How about $50K for a BA in Music or $10K for a degree in Computer Science, or $100K to go through eight years of school for a PhD in Folklore? Seems stupid, doesn’t it?
Well, it really depends on two more questions: What is “Education”, and what is “Return on Investment”?
Let’s look at both of ‘em.
What is “Education”? Munroe has the same conceit most academics have; your degree defines you.
Back in college, I had a friend – a business major – who used to sneer at my English major (without, by the way, any intention of becoming an English teacher or professor). ”Hah, Berg”, he used to say. ”I’ll be making big money right out of college, and you’ll be working in a bowling alley”.
He wasn’t much of a “friend”, come to think of it.
25 years on? He’s a customer service manager for a health insurance company – which is, to be fair, something for which a BA in Business is perfectly adequate preparation. Not sure how happy he is . I design software – something for which a BA in English was no preparation whatsoever?
In and of itself, no. But in my degree – and my related minors in German and History – I started polishing up my ability to think - to look at a problem and tear it down into logical components. Which was a no-brainer when it came to being a reporter and producer. And which paved my way to taking those skills and break down the problem of switching into technical writing, and then User Experience work.
I’m not the only one, of course. The person with the $100K in debt for a PhD in Folklore? That person was one of my mentors in my current career. He doesn’t do much work in folklore, but he has pretty much paid off those student loans with a bunch left over – so if “money” and “respect in a non-academic field” are valid measures, this guy has blown the lid off the gauge.
The guy with the music degree? Computer programmer, very talented, self-taught in the field, paid very well, and enjoys the hell out of his career.
So if you view “Education” as “preparation for a job”, then there are definitely better degrees than Arts and Humanities. If you view it as “learning how to think”, then your answer may be different…
….and lead you to a different question altogether; “are there cheaper ways to learn to “think” than accruing $30-100K in debt”? I was lucky enough to get out of college without significant debt. My kids won’t be so lucky. Should they treat education as a trade school?
That – not “should I major in English or Computer Science” – is the tough question.
Well, that and…
How Do You Define “Return On Investment” - Now, I’m a little biased. My “investment”, at least financially, paid for itself at my first job, financially.
How about the computer science major with the fairly minuscule debt who left college directly into an upper-middle-class income?
Well, he was pretty miserable. Hated it. Loved the money, of course, but hated the field. Made good money, but was bored out of his mind.
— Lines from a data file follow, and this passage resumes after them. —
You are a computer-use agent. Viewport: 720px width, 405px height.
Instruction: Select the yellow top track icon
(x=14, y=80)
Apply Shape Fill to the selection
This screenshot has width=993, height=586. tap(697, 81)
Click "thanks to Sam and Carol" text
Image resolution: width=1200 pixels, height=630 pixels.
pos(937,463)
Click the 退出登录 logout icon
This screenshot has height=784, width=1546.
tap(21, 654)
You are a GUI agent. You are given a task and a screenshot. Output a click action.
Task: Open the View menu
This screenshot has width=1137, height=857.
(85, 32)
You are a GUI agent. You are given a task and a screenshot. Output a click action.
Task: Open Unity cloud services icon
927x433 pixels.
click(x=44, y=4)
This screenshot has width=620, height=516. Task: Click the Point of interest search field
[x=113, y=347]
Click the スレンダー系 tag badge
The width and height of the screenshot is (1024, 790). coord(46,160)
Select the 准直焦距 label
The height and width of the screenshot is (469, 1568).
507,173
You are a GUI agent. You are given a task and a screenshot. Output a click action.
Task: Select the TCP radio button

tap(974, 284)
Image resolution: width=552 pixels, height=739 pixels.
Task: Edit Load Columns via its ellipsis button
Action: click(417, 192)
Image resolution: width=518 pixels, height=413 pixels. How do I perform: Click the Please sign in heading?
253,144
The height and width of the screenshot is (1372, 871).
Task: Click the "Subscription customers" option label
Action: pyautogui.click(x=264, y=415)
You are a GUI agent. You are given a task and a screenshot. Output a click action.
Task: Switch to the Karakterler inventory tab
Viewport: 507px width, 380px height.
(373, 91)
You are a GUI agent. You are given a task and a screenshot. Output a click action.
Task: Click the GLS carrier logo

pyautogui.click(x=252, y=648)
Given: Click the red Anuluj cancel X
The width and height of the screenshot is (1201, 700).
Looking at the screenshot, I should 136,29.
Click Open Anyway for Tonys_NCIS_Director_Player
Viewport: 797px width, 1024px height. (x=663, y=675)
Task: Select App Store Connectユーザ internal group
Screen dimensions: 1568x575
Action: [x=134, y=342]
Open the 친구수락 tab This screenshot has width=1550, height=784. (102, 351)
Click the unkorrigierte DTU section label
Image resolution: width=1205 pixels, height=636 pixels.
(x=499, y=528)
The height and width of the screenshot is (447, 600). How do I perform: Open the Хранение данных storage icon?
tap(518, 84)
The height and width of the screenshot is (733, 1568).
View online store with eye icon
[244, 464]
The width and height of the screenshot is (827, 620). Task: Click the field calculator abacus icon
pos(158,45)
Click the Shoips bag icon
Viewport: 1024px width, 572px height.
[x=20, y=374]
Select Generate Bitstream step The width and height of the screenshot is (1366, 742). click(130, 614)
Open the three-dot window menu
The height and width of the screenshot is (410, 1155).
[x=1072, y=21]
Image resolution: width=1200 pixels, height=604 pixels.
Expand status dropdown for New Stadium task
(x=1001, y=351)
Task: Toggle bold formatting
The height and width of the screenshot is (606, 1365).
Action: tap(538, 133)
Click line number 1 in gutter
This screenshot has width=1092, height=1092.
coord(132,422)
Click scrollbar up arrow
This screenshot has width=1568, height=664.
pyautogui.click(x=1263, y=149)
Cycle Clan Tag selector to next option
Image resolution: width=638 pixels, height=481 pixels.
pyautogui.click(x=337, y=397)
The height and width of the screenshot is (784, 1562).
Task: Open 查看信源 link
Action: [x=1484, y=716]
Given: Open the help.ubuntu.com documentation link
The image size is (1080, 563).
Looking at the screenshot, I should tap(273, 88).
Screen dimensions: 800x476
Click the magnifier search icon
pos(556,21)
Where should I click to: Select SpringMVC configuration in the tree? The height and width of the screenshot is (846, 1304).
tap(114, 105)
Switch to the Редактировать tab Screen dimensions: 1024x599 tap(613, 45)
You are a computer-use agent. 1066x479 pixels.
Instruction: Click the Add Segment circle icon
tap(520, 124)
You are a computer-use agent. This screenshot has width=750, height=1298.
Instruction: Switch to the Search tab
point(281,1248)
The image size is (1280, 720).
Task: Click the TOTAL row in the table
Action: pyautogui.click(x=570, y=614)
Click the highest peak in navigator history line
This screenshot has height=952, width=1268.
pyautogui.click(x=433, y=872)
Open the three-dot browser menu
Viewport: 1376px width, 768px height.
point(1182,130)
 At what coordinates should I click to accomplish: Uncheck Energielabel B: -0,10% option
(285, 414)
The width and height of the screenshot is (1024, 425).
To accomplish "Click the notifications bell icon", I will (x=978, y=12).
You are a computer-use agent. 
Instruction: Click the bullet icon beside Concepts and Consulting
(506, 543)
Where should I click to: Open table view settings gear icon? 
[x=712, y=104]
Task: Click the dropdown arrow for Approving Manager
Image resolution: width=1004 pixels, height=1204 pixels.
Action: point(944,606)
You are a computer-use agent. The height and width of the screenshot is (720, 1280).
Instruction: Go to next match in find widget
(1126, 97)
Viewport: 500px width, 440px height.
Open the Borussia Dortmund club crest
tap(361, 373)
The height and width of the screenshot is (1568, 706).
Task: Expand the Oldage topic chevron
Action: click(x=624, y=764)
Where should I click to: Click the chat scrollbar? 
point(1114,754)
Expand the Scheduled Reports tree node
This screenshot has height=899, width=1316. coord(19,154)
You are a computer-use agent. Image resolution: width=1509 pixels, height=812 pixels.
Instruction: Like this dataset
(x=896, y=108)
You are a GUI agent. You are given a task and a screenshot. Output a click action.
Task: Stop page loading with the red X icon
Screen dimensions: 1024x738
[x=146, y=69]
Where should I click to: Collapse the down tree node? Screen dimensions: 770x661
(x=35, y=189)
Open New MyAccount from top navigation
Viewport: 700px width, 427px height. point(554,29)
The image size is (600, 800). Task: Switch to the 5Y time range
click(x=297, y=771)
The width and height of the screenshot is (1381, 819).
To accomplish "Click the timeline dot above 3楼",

Made up for it by getting into a relationship that led to a marriage that is now (just between you and I) pretty miserable and expensive. His education returned a pretty fair financial investment, but almost nothing in terms of the whole “who I am and what I really think I should do in this world” bit, which is a question whose interest, over the years, adds up just as surely as interest on student loans or bills that pile up because you don’t have the education to get a better job.
None of which is to say, of course, that this world doesn’t have blissfully happy electrical engineers, or anthropology majors walking around with six figures in debt and prescriptions for prozac besides.
But the most important questions about education today, as we near the peak of the education bubble, really are…:
- Does it make you a better person, as an individual, a provider for yourself and any future family, and member of our society?
- Does it do it at a cost that will, for years, drag you down as an individual, a provider and member of society?
- What balance works for you?
Which is a hell of a question to ask people when they’re 18 years old.
I will, of course, be humming “Every Major’s Terrible” all day.